Optogenetics used to control diabetes without medication
Scientists in the US have successfully controlled glucose levels in diabetic mouse models without the need for medication.
Tufts University researchers have transplanted engineered pancreatic beta cells into diabetic mice, and caused the cells to produce more than double the usual amount of insulin by exposing them to light. These light-switchable cells, the use of which is termed ‘optogenetics’, are designed to compensate for lower insulin production in diabetic individuals. The study demonstrated that glucose levels can be controlled in a mouse model of diabetes without pharmacological intervention.
Insulin is a hormone that plays a central role in precisely controlling levels of circulating glucose. In type 2 diabetes – the most common form of the disease – the cells of the body become inefficient at responding to insulin and as a consequence, glucose in circulation can become dangerously high (hyperglycemia) while the pancreas cannot produce enough insulin to compensate. In type 1 diabetes, the beta cells that produce insulin are destroyed by the immune system, resulting in a complete absence of the hormone.

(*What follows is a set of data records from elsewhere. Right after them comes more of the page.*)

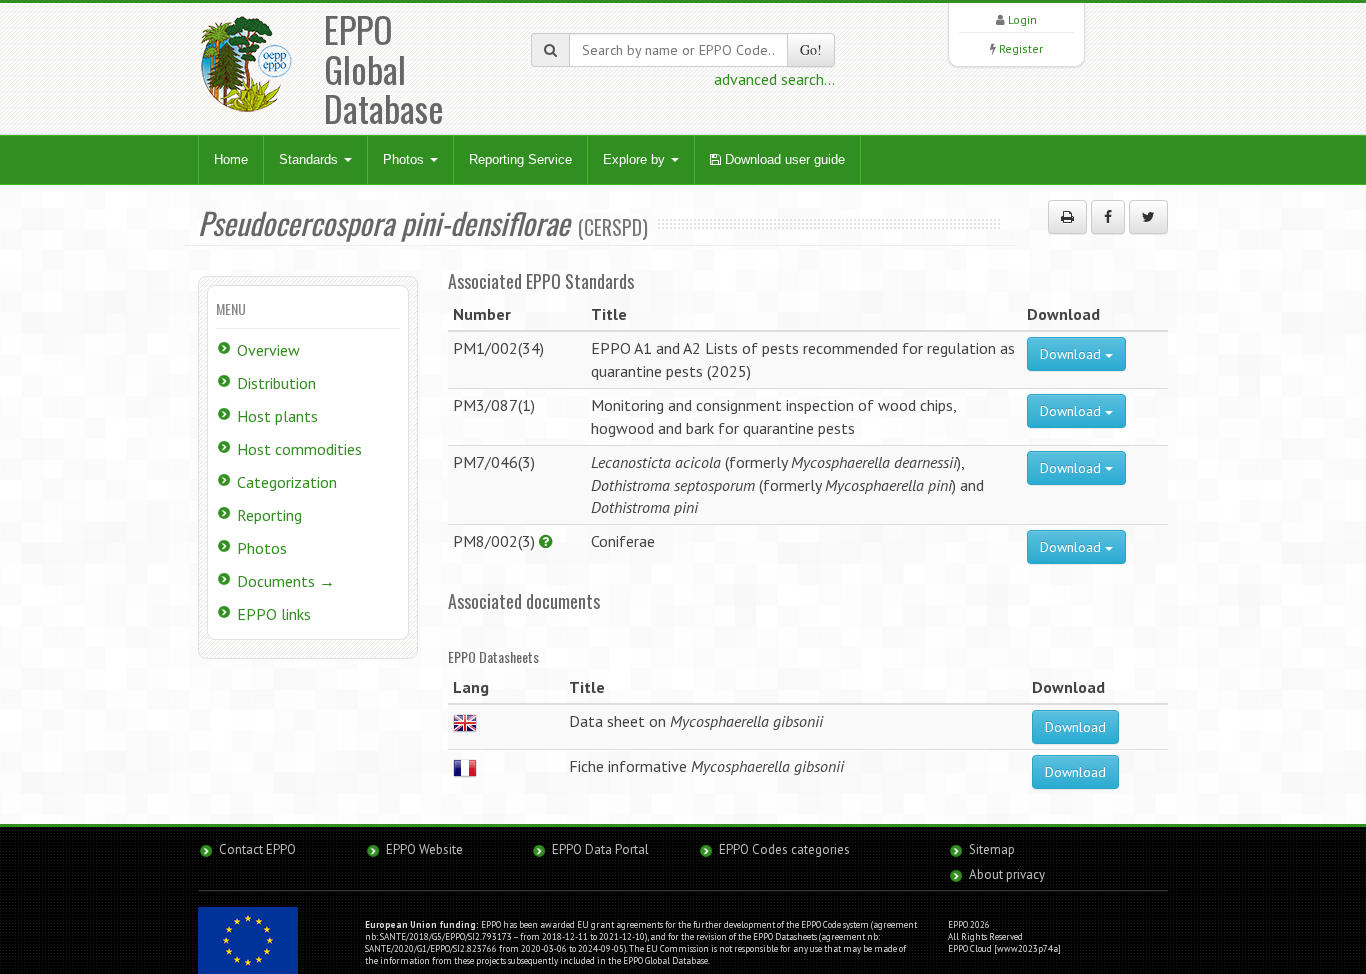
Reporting (269, 515)
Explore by (636, 159)
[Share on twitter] (1148, 217)
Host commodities (299, 449)
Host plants (277, 416)
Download (1072, 354)
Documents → (286, 581)
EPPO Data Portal (600, 849)
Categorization (287, 482)
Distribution (276, 383)
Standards (310, 159)
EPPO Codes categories (784, 849)
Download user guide (783, 159)
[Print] (1067, 217)
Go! (811, 49)
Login (1022, 19)
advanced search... (774, 79)
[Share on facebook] (1108, 217)
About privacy (1007, 874)
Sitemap (992, 849)
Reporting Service (520, 159)
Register (1021, 48)
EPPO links (274, 614)
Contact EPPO (257, 849)
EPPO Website (424, 849)
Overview (268, 350)
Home (231, 159)
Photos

Current treatments include the administration of drugs that enhance the production of insulin by pancreatic beta cells, or direct injection of insulin to supplement the naturally produced supply. In both cases, regulation of blood glucose becomes a manual process that can lead to spikes and valleys and have harmful long-term effects.
The researchers sought to develop a new way to amplify insulin production while maintaining the important real-time link between the release of insulin and concentration of glucose in the bloodstream. This was achieved by utilising optogenetics, which relies on proteins that change their activity on demand with light.
Researchers found that transplanting the engineered pancreatic beta cells under the skin of diabetic mice led to improved tolerance and regulation of glucose, reduced hyperglycaemia, and higher levels of plasma insulin when subjected to illumination with blue light.
“It’s a backwards analogy, but we are actually using light to turn on and off a biological switch,” said Emmanuel Tzanakakis, professor of chemical and biological engineering at the School of Engineering at Tufts University and corresponding author of the study. “In this way, we can help in a diabetic context to better control and maintain appropriate levels of glucose without pharmacological intervention. The cells do the work of insulin production naturally and the regulatory circuits within them work the same; we just boost the amount of cAMP transiently in beta cells to get them to make more insulin only when it’s needed.”
The blue light acts as a switch turning the cells to boost mode. Such optogenetic approaches utilising light-activatable proteins to modulate cell function are being explored in many biological systems, fuelling the development of a new genre of treatments.
The study was published in ACS Synthetic Biology.